* EXERCISE PROMPT
Keep only the lines of the listing that include the word "computer", and copy them.

* DATA
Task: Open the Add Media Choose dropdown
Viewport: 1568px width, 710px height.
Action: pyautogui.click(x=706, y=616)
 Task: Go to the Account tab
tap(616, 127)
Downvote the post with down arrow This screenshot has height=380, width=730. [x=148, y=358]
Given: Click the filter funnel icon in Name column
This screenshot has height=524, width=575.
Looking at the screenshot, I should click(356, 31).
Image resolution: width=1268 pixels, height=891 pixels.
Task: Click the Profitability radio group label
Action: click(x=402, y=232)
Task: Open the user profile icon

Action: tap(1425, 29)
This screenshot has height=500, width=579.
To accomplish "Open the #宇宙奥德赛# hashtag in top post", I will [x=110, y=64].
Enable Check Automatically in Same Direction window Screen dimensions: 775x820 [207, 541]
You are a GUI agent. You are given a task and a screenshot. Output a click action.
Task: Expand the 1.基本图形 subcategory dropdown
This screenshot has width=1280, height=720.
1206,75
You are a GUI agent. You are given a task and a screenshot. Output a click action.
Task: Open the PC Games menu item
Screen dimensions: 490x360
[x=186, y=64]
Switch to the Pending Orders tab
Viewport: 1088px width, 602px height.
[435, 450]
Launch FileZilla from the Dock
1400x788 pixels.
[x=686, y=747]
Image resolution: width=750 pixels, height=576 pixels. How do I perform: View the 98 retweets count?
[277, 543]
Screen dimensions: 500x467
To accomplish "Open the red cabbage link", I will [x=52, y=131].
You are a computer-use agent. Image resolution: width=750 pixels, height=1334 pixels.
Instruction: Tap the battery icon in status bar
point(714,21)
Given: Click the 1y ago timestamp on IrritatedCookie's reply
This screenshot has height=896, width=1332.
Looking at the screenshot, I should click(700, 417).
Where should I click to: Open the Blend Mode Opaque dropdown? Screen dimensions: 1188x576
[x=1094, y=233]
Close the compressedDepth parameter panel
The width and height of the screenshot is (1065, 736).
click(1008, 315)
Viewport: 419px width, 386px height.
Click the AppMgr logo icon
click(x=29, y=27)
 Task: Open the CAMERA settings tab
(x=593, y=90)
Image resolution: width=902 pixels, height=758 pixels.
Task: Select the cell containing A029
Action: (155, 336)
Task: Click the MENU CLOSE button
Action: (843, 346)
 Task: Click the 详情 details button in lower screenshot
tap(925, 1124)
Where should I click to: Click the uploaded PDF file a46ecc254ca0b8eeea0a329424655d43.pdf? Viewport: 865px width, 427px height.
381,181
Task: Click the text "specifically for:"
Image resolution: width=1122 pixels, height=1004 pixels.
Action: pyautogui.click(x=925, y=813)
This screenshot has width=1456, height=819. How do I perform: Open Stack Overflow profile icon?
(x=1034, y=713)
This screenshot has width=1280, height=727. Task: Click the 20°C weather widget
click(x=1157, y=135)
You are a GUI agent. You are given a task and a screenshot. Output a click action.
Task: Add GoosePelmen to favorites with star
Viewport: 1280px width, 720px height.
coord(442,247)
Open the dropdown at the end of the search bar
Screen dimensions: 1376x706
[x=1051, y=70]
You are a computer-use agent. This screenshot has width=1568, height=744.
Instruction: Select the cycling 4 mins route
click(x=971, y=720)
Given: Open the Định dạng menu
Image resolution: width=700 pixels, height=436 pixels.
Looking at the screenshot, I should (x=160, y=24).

* FINAL ANSWER
You are a computer-use agent. Image resolution: width=750 pixels, height=1334 pixels.
You are a computer-use agent. This screenshot has width=1568, height=744.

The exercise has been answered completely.